# [TASK DATA]
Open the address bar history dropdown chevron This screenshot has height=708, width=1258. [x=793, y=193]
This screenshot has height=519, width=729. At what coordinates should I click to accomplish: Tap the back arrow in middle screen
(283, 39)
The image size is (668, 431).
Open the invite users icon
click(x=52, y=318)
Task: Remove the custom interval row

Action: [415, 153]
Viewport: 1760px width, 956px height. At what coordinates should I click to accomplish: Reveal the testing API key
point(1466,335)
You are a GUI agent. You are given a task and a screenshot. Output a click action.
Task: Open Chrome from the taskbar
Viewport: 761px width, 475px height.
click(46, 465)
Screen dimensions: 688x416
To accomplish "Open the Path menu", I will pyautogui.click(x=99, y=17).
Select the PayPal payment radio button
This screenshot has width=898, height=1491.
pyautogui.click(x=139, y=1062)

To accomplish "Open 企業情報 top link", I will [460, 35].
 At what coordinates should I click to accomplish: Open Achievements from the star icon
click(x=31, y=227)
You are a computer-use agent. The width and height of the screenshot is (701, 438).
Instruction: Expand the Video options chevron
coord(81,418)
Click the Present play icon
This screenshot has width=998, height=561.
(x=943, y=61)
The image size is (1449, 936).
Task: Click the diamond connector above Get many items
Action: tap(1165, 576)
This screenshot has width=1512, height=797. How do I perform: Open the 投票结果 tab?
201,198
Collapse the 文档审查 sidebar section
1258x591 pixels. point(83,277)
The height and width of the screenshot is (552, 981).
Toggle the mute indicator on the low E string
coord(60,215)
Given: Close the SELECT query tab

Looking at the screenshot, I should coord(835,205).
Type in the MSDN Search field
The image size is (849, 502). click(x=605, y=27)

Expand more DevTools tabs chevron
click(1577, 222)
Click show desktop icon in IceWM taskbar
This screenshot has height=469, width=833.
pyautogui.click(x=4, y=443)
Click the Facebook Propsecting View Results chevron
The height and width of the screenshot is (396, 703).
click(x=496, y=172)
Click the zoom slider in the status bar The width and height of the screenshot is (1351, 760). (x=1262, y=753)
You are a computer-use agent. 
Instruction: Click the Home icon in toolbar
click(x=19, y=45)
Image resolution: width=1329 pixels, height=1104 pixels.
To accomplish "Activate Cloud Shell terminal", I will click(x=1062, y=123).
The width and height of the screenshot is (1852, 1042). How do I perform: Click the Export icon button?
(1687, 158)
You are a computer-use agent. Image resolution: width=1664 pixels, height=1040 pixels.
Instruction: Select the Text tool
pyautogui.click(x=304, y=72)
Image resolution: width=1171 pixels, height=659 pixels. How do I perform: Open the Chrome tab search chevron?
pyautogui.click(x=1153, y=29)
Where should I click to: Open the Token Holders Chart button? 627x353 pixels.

# [BRIEF]
Print precisely the lines from the one with "The width and height of the screenshot is (1852, 1042)." through the end of the data above, adding nothing.

# [TASK OUTPUT]
The width and height of the screenshot is (1852, 1042). How do I perform: Click the Export icon button?
(1687, 158)
You are a computer-use agent. Image resolution: width=1664 pixels, height=1040 pixels.
Instruction: Select the Text tool
pyautogui.click(x=304, y=72)
Image resolution: width=1171 pixels, height=659 pixels. How do I perform: Open the Chrome tab search chevron?
pyautogui.click(x=1153, y=29)
Where should I click to: Open the Token Holders Chart button? 627x353 pixels.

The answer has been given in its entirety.